The UW–Madison Faculty Senate is on record in saying that the amendment represents a dangerous erosion of protections against harassment and discrimination. This legislation would institutionalize intolerance in our state. On these grounds, we state again our strong opposition to this amendment.

Recently, media articles and letters have lamented the departure of engineering Professor Rob Carpick to the University of Pennsylvania as a result of his feeling an increasing spirit of intolerance in Wisconsin. We emphasize that the loss of Carpick is a bellwether of broader intellectual losses across the state. Innovative and creative people thrive in open climates that support all individuals and foster thinking without bounds.

This amendment has and will continue to inhibit the recruitment and retention of the highest quality faculty and staff at the university. For example, UW–Madison stands out as the only Big Ten university that does not offer domestic partner benefits. More broadly, high-tech industries, our agricultural research, our government agencies, our financial institutions, and our K-12 educational system all rely on the innovative ideas of people deeply committed to openness and exploration.

Many such people are in marriages as defined in the amendment; the amendment does not threaten them directly. But that misses a far more important point. Narrowness of thought with respect to people’s domestic relationships signals an intolerant climate in Wisconsin, and raises concern about restrictive perspectives in all facets of life. As a consequence, not only are pioneering thinkers leaving Wisconsin, they also are choosing not to come to Wisconsin in the first place. This can only serve to undermine both our economic growth and our standing as a leading state of our country.

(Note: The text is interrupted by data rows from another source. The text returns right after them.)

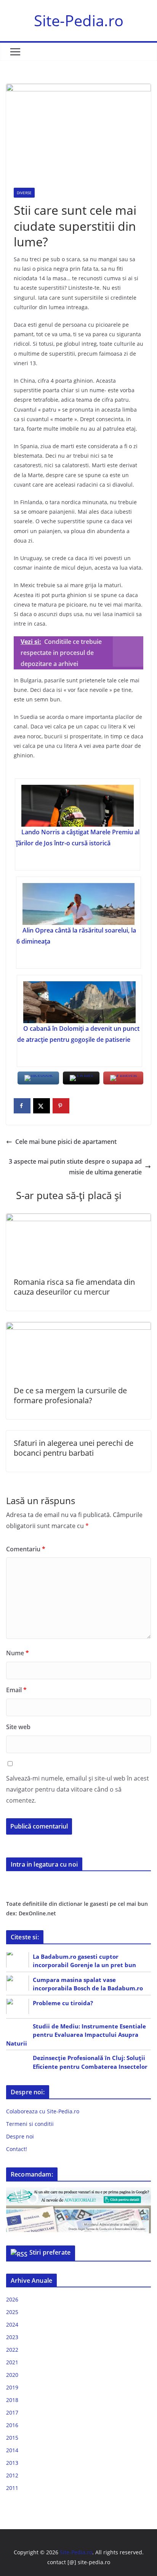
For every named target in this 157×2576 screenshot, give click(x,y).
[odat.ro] (78, 2210)
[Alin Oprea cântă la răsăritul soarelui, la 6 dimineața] (78, 904)
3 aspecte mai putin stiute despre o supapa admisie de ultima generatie (75, 1167)
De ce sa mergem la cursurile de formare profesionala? (70, 1395)
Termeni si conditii (30, 2123)
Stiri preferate (49, 2252)
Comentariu (25, 1549)
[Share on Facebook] (22, 1105)
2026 (12, 2299)
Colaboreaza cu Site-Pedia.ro (42, 2111)
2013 (12, 2462)
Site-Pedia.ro (78, 20)
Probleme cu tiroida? (63, 2003)
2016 (12, 2425)
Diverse (24, 192)
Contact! (16, 2149)
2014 (12, 2450)
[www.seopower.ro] (78, 2192)
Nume (17, 1653)
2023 (12, 2337)
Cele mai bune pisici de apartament (66, 1141)
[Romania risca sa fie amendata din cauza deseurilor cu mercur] (78, 1219)
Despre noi (20, 2136)
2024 (12, 2324)
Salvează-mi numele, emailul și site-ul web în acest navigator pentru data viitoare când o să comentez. (77, 1789)
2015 (12, 2437)
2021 (12, 2362)
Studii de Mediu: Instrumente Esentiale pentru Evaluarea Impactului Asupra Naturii (76, 2034)
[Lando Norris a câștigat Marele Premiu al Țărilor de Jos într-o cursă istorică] (77, 806)
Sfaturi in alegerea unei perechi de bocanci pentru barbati (73, 1448)
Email (16, 1690)
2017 (12, 2412)
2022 (12, 2349)
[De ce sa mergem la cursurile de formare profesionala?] (78, 1327)
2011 (12, 2487)
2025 (12, 2312)
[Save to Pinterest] (61, 1105)
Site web (18, 1727)
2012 (12, 2475)
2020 (12, 2374)
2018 (12, 2400)
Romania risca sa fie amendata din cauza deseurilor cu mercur (74, 1287)
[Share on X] (41, 1105)
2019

Perhaps most importantly, this legislation is inconsistent with our faculty’s commitment to provide a broad education to the students of Wisconsin. We cannot hope to have our students open their minds to the consideration of all that is at the forefront of human endeavors while we tell them that certain relationships between people “shall not be (legally) valid or recognized in this state.”

Many of us chose to come to Wisconsin because of its longstanding tradition of progressive open-mindedness. We urge our fellow citizens to maintain that honorable and valuable heritage by voting against the proposed constitutional amendment.”